Abstract This research aims to assess the effectiveness of incorporating thermally treated alumina sludge ash (ASA) as a partial replacement for slag-based geopolymer (SG-Geo) at various ratios (5%, 10%, and 20% by mass) and the integration of cost-efficient CuFe₂O₄ spinel nanograins (CF-NGs) at different addition levels (0%, 0.5%, 1%, and 1.5% by weight). The study focuses on enhancing the physico-mechanical features and durability of the geopolymer in aggressive environments, particularly against sulfate (SO₄2−) and chloride (Cl−) attacks. Key performance indicators include compressive capacity, and non-evaporable water content, to improve the ionizing radiation shielding properties of these eco-friendly geopolymer pastes to advance sustainability objectives.

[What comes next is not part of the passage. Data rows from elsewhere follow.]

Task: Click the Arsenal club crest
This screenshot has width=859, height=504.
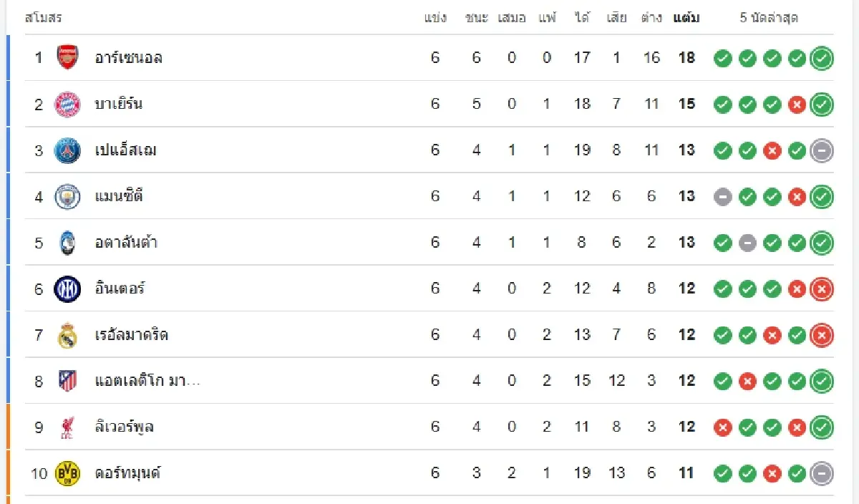Action: point(67,57)
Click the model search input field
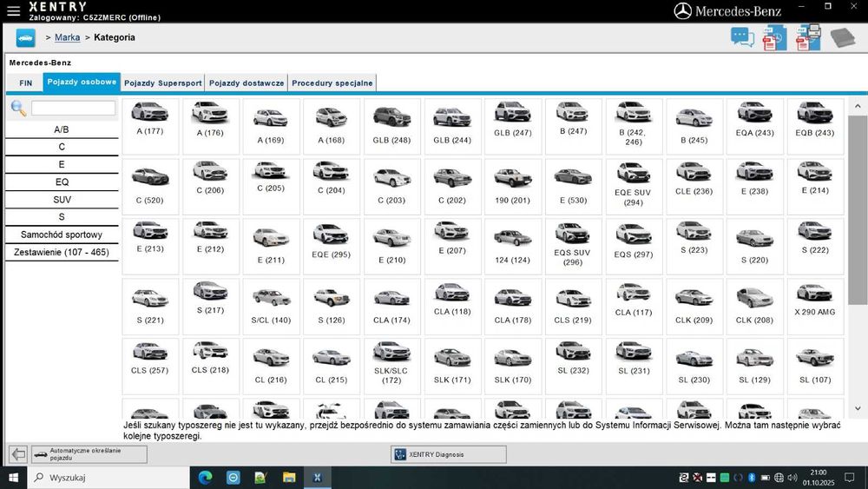 point(73,109)
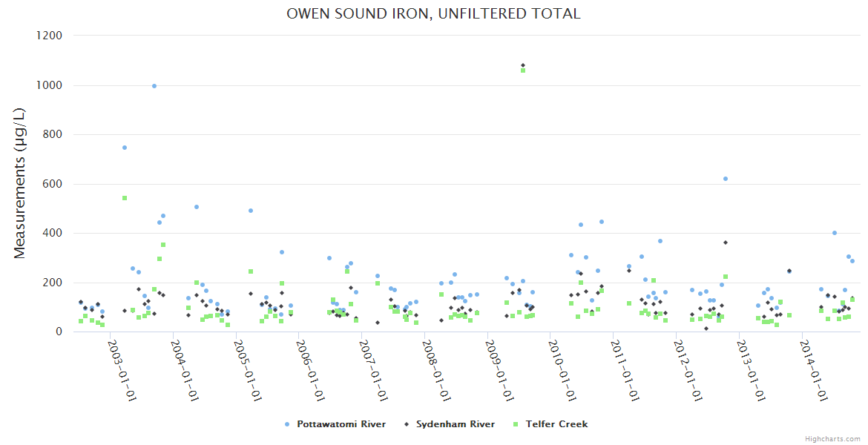The image size is (868, 445).
Task: Select the Pottawatomi River point near 620 in 2012
Action: pos(726,179)
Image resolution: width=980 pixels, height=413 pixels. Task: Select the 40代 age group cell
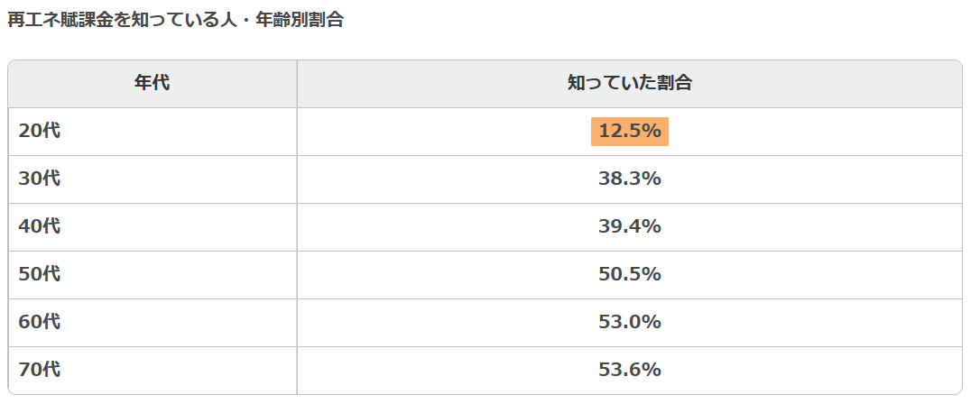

The fabricated samples were tested at 0.662 MeV, 1.17 MeV and 1.33 MeV photon energies as radiation shielding material to achieve sustainability goals. Gamma attenuation parameters (MAC, LAC, MFP, HVL and TVL) were determined experimentally and calculated theoretically using Phy-X/PSD software. The findings indicate that both theoretical and experimental results are consistent, with the radiation protection efficiency improving as ASA content increased up to 20%. The addition of 1.5% CF-NG notably enhanced the compressive strength at 28 days, as well as the gamma attenuation efficiency. Among the various SG-ASA hardened nanocomposites, Mix PS3CF1.5 exhibited superior physical and mechanical properties, along with the most effective gamma radiation shielding performance.